一番のファインプレーはポジション取りだと思います。この時期の阪神の2000mや、宝塚記念の距離である2200mというのは、今回のようなレース運びが勝ちパターンの一つ。僕も現役時代はそういうレースを心がけていました。
具体的に言うと、ハナに行っている馬の2番手外目、3番手外目がいいんです。外目、というのがポイントで、馬場傾向を考慮して、ハナに行っている馬の真後ろではなく外目、あとは後ろの馬たちに3コーナーからマクられないようにするという形がベストです。
今回のメンバー構成で、サマーセントはそういう形が取れそうだなと考えていて、それが4、5番手になるとキツイのではないかと想像していました。ナルハヤが逃げる展開になることはわかっていたし、その横にしっかり付けられたのがファインプレーで、例えば50kgの軽斤量だからと真後ろに付けて、ロスなく立ち回ろうと考えるジョッキーもいると思いますが、今の阪神の馬場には合わないというか。
今の時期はちょっと重目で力の要る馬場状態であることが多く、当日もっと雨が降ったら内に入れてもいい馬場になったと思いますが、お天気が良くなって来て馬場が乾いて来たりすると、学君が取った進路が一番馬にとって走りやすいのではないかと思っています。

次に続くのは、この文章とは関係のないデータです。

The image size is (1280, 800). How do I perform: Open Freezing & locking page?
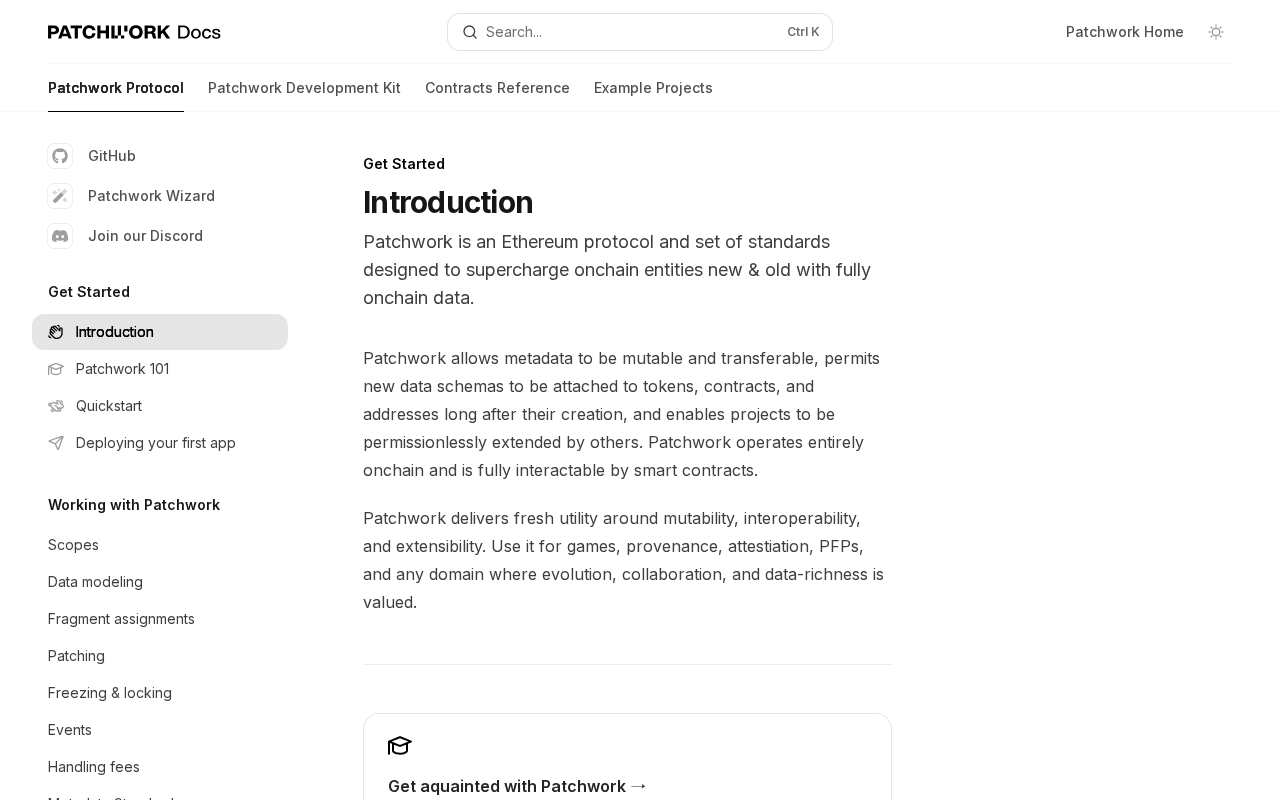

絶好のポジショニングで、軽ハンデを活かす形を作って、それがばっちりハマりましたね。レースを見ていて、2コーナーのところで「いいぞ」と思いました。あのポジショニングが取れれば、あとはもうこれで負けたら仕方ないというレース運びでしたから。
絶好のポジショニングを取った上で、ペースを上げ下げし過ぎないんですよね。スピードを上げ過ぎずに2番手をしっかり取っているし、2番手を取ったからといって、必要以上に減速しようとしていない。
そして、3コーナーから後ろの馬が外目から押し上げて来た時の対処もファインプレーでした。向こうの馬が気力負けというか、脚負けするくらいずっと同じペースで行って、向こうの馬の脚色がちょっと鈍って来たなというところから仕掛けてペースを上げていった。最初にも指摘しましたが、ここでマクられてしまうと先行している馬にとってはキツイ展開になりますから、マクろうとする馬に対してどう対処するかが大事。ペースの読み、スピードのコントロールも上手く、一気に加速するのではなく、ジワッと加速しました。そういう乗り方も軽ハンデの馬に合うと思いますね。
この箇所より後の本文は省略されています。